What is asked:
- a) According to the passage about the Ravenloft campaign, why did Tourqemada and Mazakeen attack the rest of the party? Answer in one to three sentences.
- b) Reproduce the passage about the Ravenloft campaign word for word, starting with "That was three" and going on through "new campaign tonight.".

Passage to read:
____

That was three months ago and since then we never really discussed it.

Last week we came to the end of the campaign. We have already decided that Paeleus is going to run the next campaign. We have all made new characters and we plan on ending Ravenloft and starting then new campaign tonight.

The party hunted down Strahd and killed him. The party is at the end of their limits. They used their spells many are at low hit points. As the party attempts to leave Castle Ravenloft, Tourqemada sneaks behind Zihiv and backstabs him. HE ends up doing almost no damage and Zihiv dimension doors away. Mazakeen attacks Paeleus and drops him in one attack. Gardon tries to stop them but is overpowered by the two players.


Now I imagine you can see where this is going:
At this point the player playing Paeleus gets really upset. This is stupid. Why are you doing this? I say ok lets call the campaign there and describe why you are doing what you did? We explain that they have been evil and are now trying to set themselves up as leaders of Barovia and the party is a problem that could stop them.

____

Data section:

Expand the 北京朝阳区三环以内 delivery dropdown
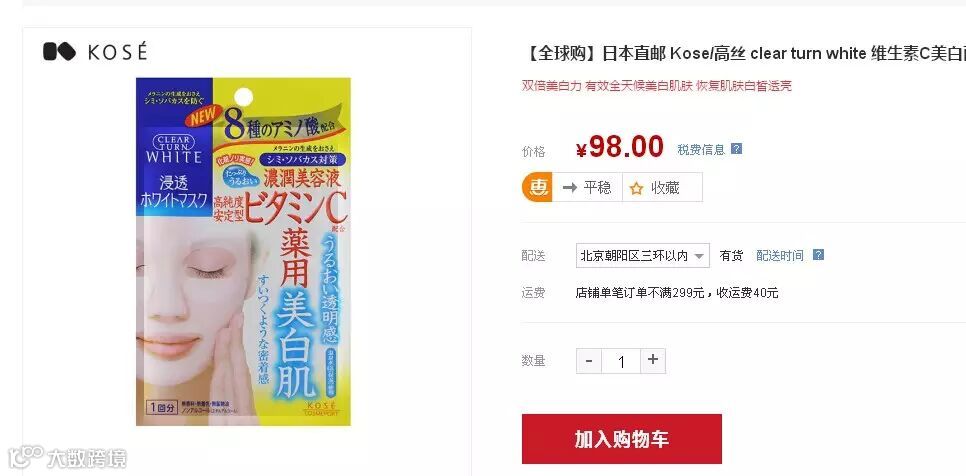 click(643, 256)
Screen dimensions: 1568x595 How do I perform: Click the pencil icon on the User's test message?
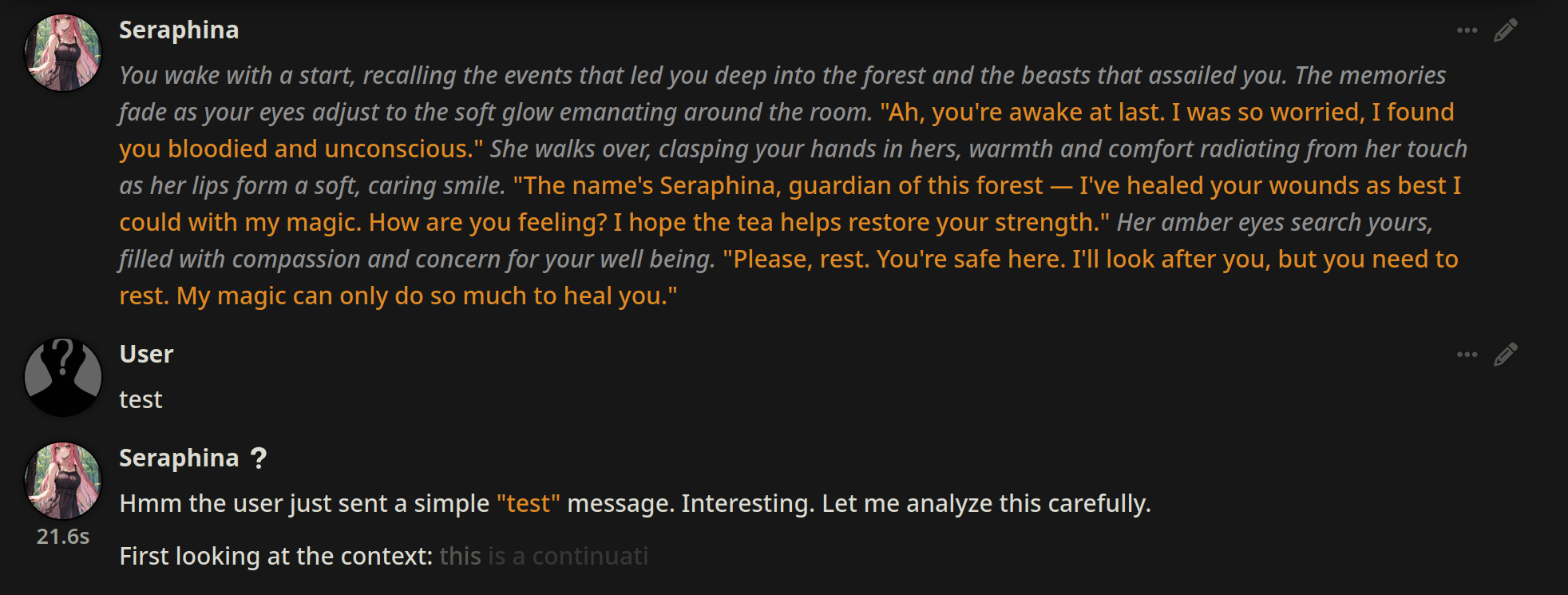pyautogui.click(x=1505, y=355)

____

Outputs for the tasks:
- a) They had been evil all along and were trying to set themselves up as leaders of Barovia. The party was a problem that could stop them.

- b)
That was three months ago and since then we never really discussed it.

Last week we came to the end of the campaign. We have already decided that Paeleus is going to run the next campaign. We have all made new characters and we plan on ending Ravenloft and starting then new campaign tonight.